I have been married for 14 years. Over the past 3 I have had affairs. The last year and a half until I ended it (which is amazing to me because of my fear of abandonment) last month was with a Narcissist. I have been creating love triangles since College. Much drama. Very painful breakups where I had suicidal ideation. The constant retriggering of the core abandonment trauma and being with men that are emotionally unavailable is so familiar to me. The N was just like my Mom, the negatives and positives. The breakup with him recently was most difficult. I feel like my heart is torn to pieces. The pain is physical and unbearable. But I have been through this before and I know it will pass. I know its not HIM I miss but the fantasy of what he and I could have been. And the longing for a normal bonding with my Mom and for her approval. And I do have a husband who adores me. I will never cheat on him again. Him and I have sexual problems that we will work out and I want to heal from the BPD. I will learn to love myself,to reparent myself and give myself validation that I always sought from me. They say that Borderlines don't learn from their mistakes, but I know this addiction will kill me if I keep acting out with me. If I am not binging on food or acting out with men, my Borderline symptoms are much better. That is because I have more of an identity and am doing more stuff that I love rather than being distracted by wanting someone's love or food all day long.

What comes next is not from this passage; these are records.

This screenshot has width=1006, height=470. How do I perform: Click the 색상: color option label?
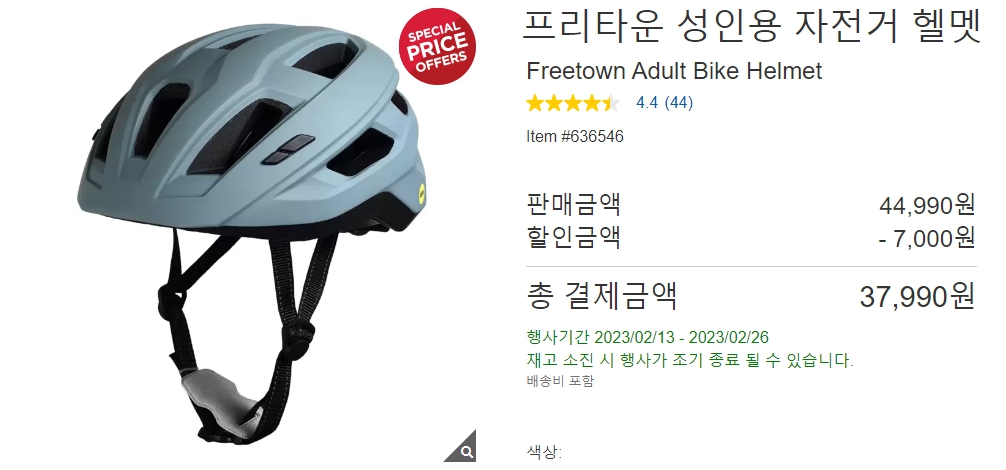[544, 453]

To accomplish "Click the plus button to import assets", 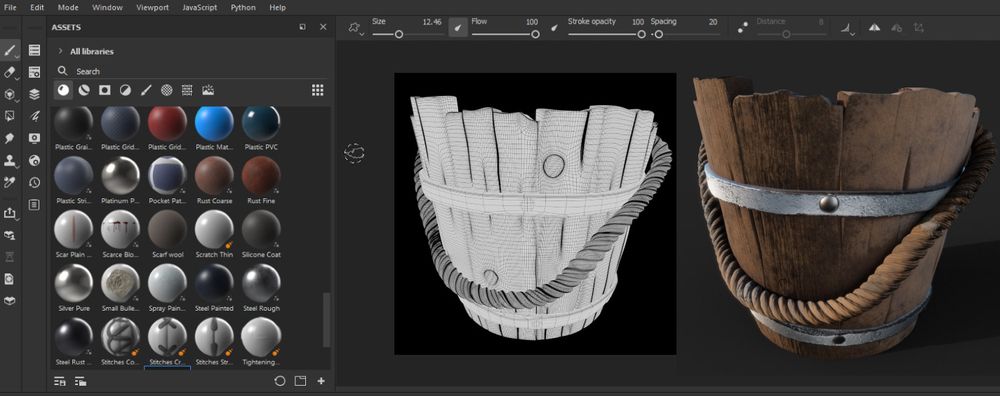I will pos(321,381).
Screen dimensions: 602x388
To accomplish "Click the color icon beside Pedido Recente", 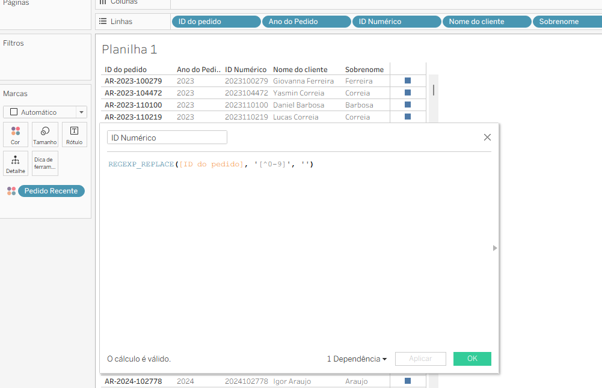I will tap(11, 191).
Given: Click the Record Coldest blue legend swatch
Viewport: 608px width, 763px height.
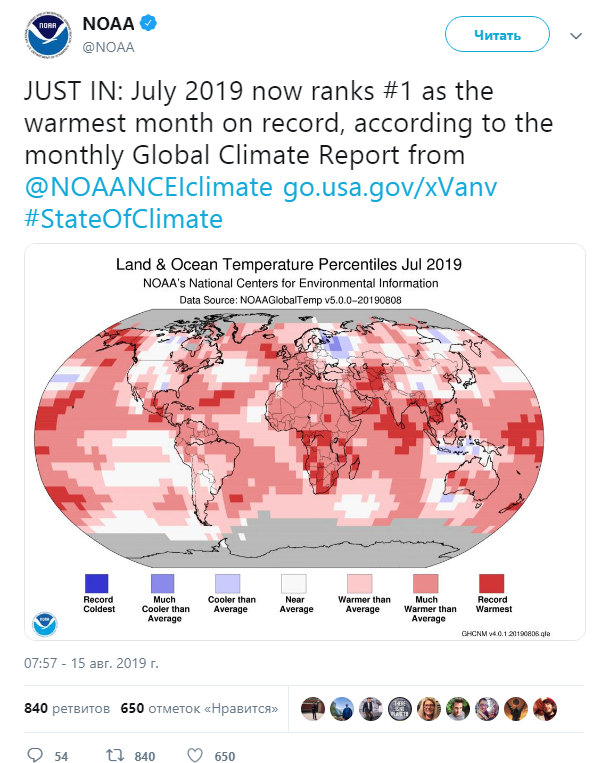Looking at the screenshot, I should [x=98, y=583].
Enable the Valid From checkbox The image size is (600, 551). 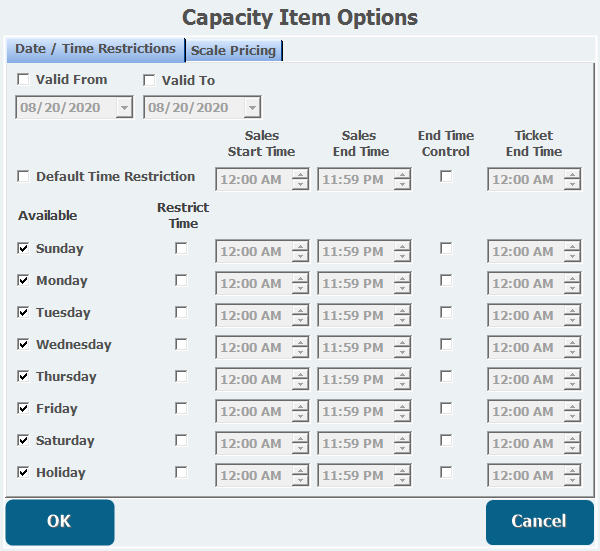point(23,80)
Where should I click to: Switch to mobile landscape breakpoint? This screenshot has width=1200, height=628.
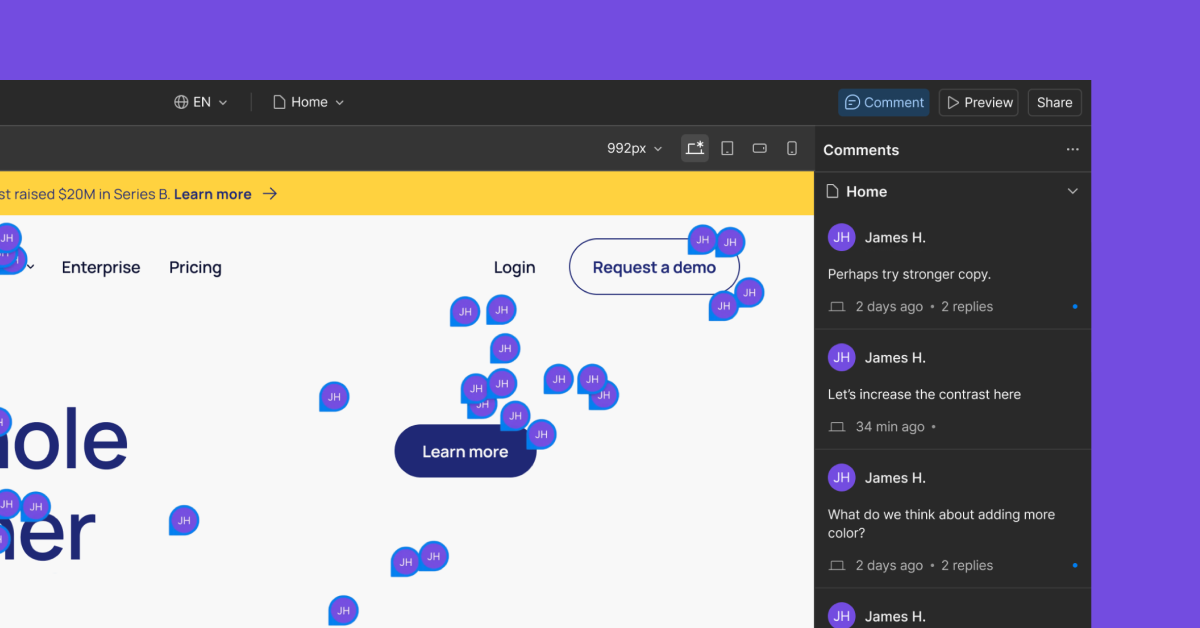(759, 148)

I also believe being with an N really brought me down. I was doing much better before him, before the affairs. I think its the worst combination for the Borderline. We already werent' validated by our caregivers. HIs invalidation compounds it. His lack of empathy. I am actually proud of myself ofr ending it. He wanted me to leave my husband. The mental connection was good, the sex was amazing and we would have great eye contact. But I knew as I would get to know him better that he would abuse me. I knew if I lived with him I would see his true colors.
And now my husband and i are actually working through our sexual problems.
More later on my other Borderline symptoms but I just wanted to introudce myself and express the grief I am going through. I do feel angry and bitter. But when I think it through and use my wise mind I know that he couldnt' give me what I needed. I know my anger has to do also with the fear that my husband will never make me feel like a women. If it doesn't work out than at least I will try with therapy and NO MORE MEN ON The SIDE.